Speaking before the group, Birk heralded what she called a sea change in transportation planning across the country in recent years, and in Chicago in particular. “Chicago has already been on the leading edge because of Active Trans and because of former Mayor [Richard M.] Daley,” she said. “This city was already a bright light. But then, in the last few years, some things kind of clicked.”
“In my mind, those cities that are really clicking have some human elements that fall into place all at once,” she said. “They have really great advocacy organizations, but it could also be a blog, and it could also be a bike commuter group, or it could be neighborhood associations, or business associations. It’s leadership at the community level, clicking at the same moment that the political leadership is really not just saying, ‘Yeah, yeah, bikes, I like bikes, bikes are good’ — but is really leading on bikes, loves bikes, wants bikes, gets it.”
She noted that the movement towards a more bikeable Chicago picked up speed after Rahm Emanuel took office as mayor, and appointed former transportation chief Gabe Klein and current commissioner Rebekah Scheinfeld. “Amazing things have happened over the last few years in Chicago,” she said.
She brought up the thriving Divvy program, now approaching its one-year anniversary, as proof of the current administration’s success in getting big things done for biking in a short amount of time. “Divvy is really a great example of how game-changing bike-share can be,” she said. “If you’d asked me five years ago where city governments should put their money — protected bike lanes or bike share — I probably would have said protected bike lanes. Now, I would say both.”

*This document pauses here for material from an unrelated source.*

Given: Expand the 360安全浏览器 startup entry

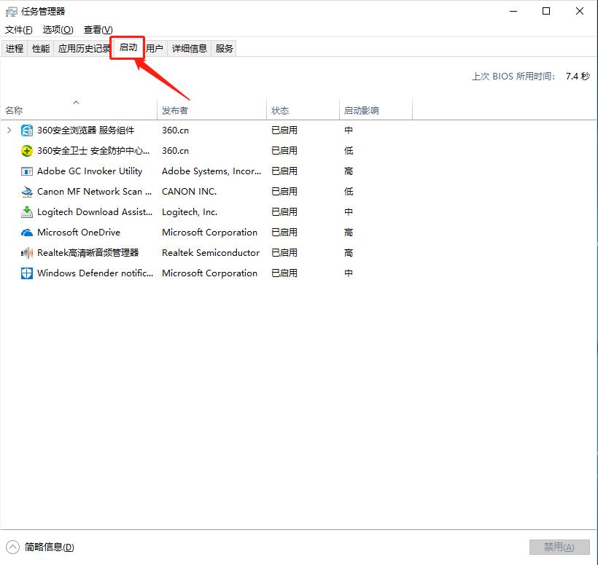Looking at the screenshot, I should [x=7, y=130].
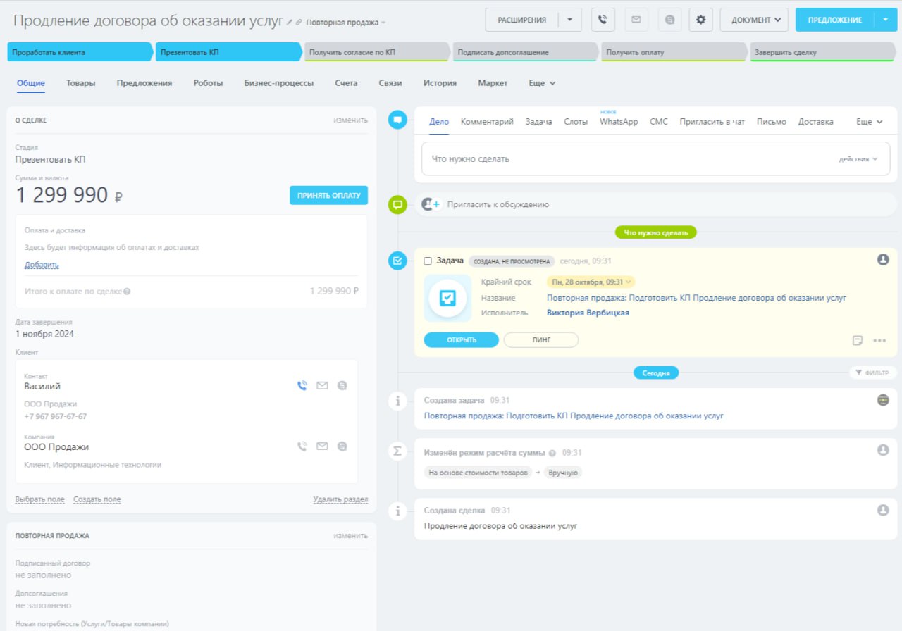Switch to the Товары tab
The height and width of the screenshot is (631, 902).
[81, 83]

Birk said bike-share has done wonders to normalize cycling. “It changes the rhetoric from ‘cyclists’ to just ‘people,’” she said. “We’re just people. We get around by bike sometimes, we drive sometimes, we walk sometimes, we take transit sometimes. That’s my vision.”

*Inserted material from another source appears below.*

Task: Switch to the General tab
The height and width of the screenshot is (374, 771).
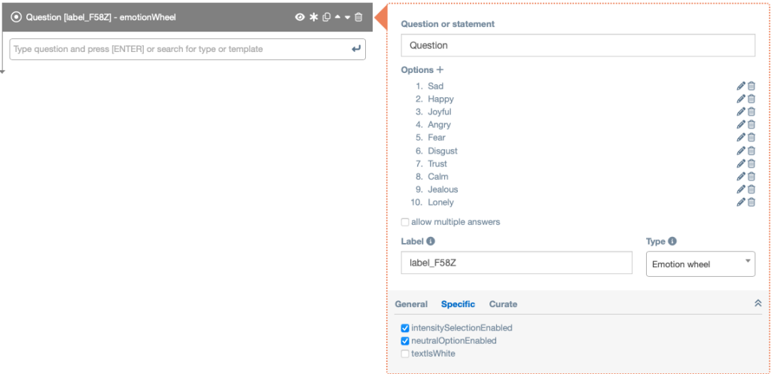Action: pyautogui.click(x=411, y=304)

She praised Chicago’s PBLs as “fantastic,” and asked how many miles have been installed to date. We’re currently at 40.5 miles of buffered lanes and 16 miles of protected lanes, according to the Chicago Department of Transportation’s Mike Amsden. When attendees pointed out that the vast majority of the new bikeways are simply paint on the road, rather than physically protected, Birk said, “It’s a good start in a congested city.”
She closed by talking about how her companies try to stay on the cutting edge of transportation planning, which is not always an easy place to be. “Innovation can be scary, and it can get pushback on a lot of levels,” she said. “That’s what led to the NACTO Urban Bike Design Guide: the resistance that had cropped up over a hundred years of standards and designs, being meant to facilitate the extreme dominance of motor vehicle thinking. There was no room for balance within that.”
After spending many years trying to get European-style bike infrastructure, like colored bike lanes, bike signals, and separated lanes, approved by authorities like the American Association of State Highway and Transportation Officials, Birk and her colleagues decided to branch out on their own. “20 years of trying, studying, pushing, sitting on committees, begging, pleading, whining, and we finally said, ‘We’re tired of playing in this sandbox, let’s go create a new one.’ That’s kind of where we play, in that part of the realm. It can be really fun and rewarding, and it can be really challenging.”